_Source excerpt:_
^^^^^^^^

Batch Data Pipelines
Build production-grade batch pipelines with PySpark and Dask for feature computation. Learn partitioning strategies that prevent data skew, implement idempotent processing for safe retries, and design backfill patterns for recomputing historical features.
When to Use Batch Pipelines
Batch pipelines are the workhorse of ML data infrastructure. They process large volumes of data on a schedule (hourly, daily, weekly) to compute features, build training datasets, and populate offline feature stores. Use batch when your features do not need sub-minute freshness — which is most features in most ML systems.
PySpark Feature Pipeline: Production Example
This is a complete, production-ready PySpark pipeline that computes user engagement features for a recommendation model. It demonstrates partitioning, incremental processing, and proper error handling.
# production_feature_pipeline.py
# PySpark feature pipeline for user engagement features
from pyspark.sql import SparkSession, Window
from pyspark.sql import functions as F
from pyspark.sql.types import StructType, StructField, StringType, TimestampType, DoubleType, LongType
from datetime import datetime, timedelta
import argparse
import sys
def create_spark_session(app_name: str) -> SparkSession:
"""Create a Spark session with production-tuned configuration"""
return (
SparkSession.builder
.appName(app_name)
.config("spark.sql.adaptive.enabled", "true") # Adaptive query execution
.config("spark.sql.adaptive.coalescePartitions.enabled", "true")
.config("spark.sql.shuffle.partitions", "200") # Auto-tuned by AQE
.config("spark.sql.parquet.compression.codec", "zstd") # Better compression
.config("spark.sql.sources.partitionOverwriteMode", "dynamic") # Only overwrite affected partitions
.config("spark.serializer", "org.apache.spark.serializer.KryoSerializer")

^^^^^^^^

_Task instructions:_ In the batch pipelines text, which compression codec does the Spark session use for Parquet files? Base your responses solely on the batch pipelines text.

_Given information:_
^^^^^^^^

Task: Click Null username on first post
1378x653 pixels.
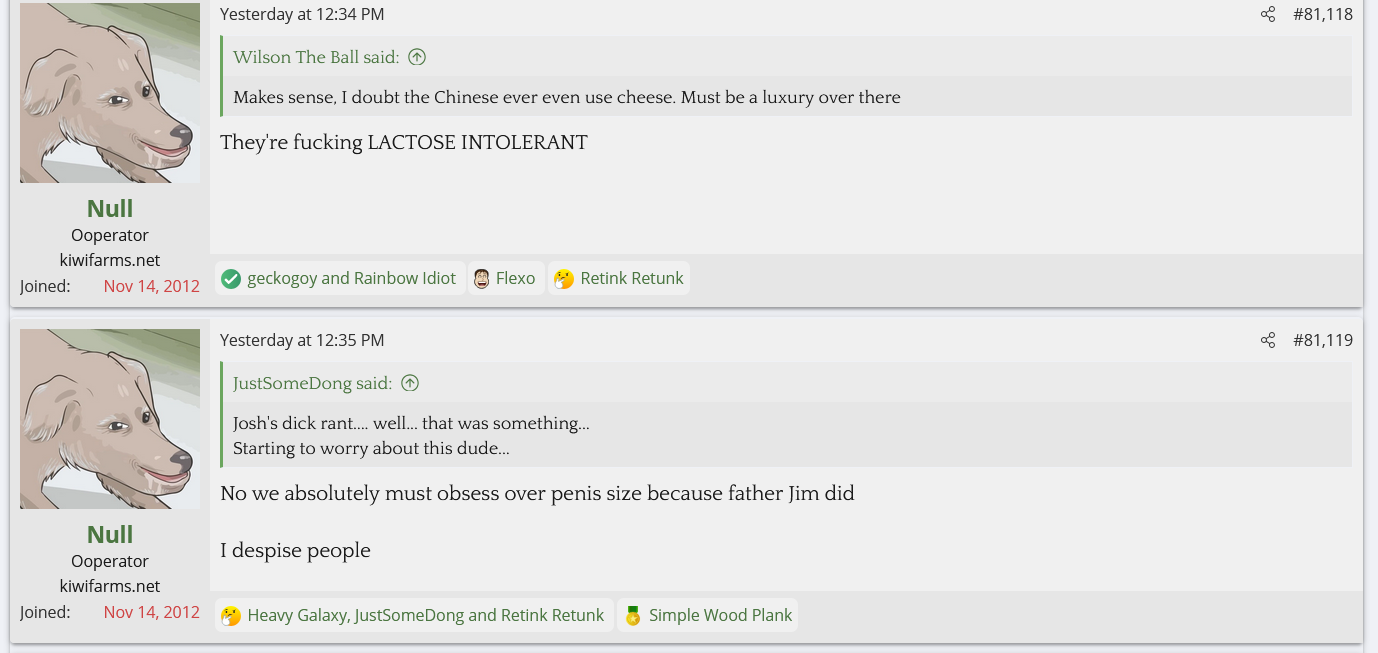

^^^^^^^^

_The result:_ zstd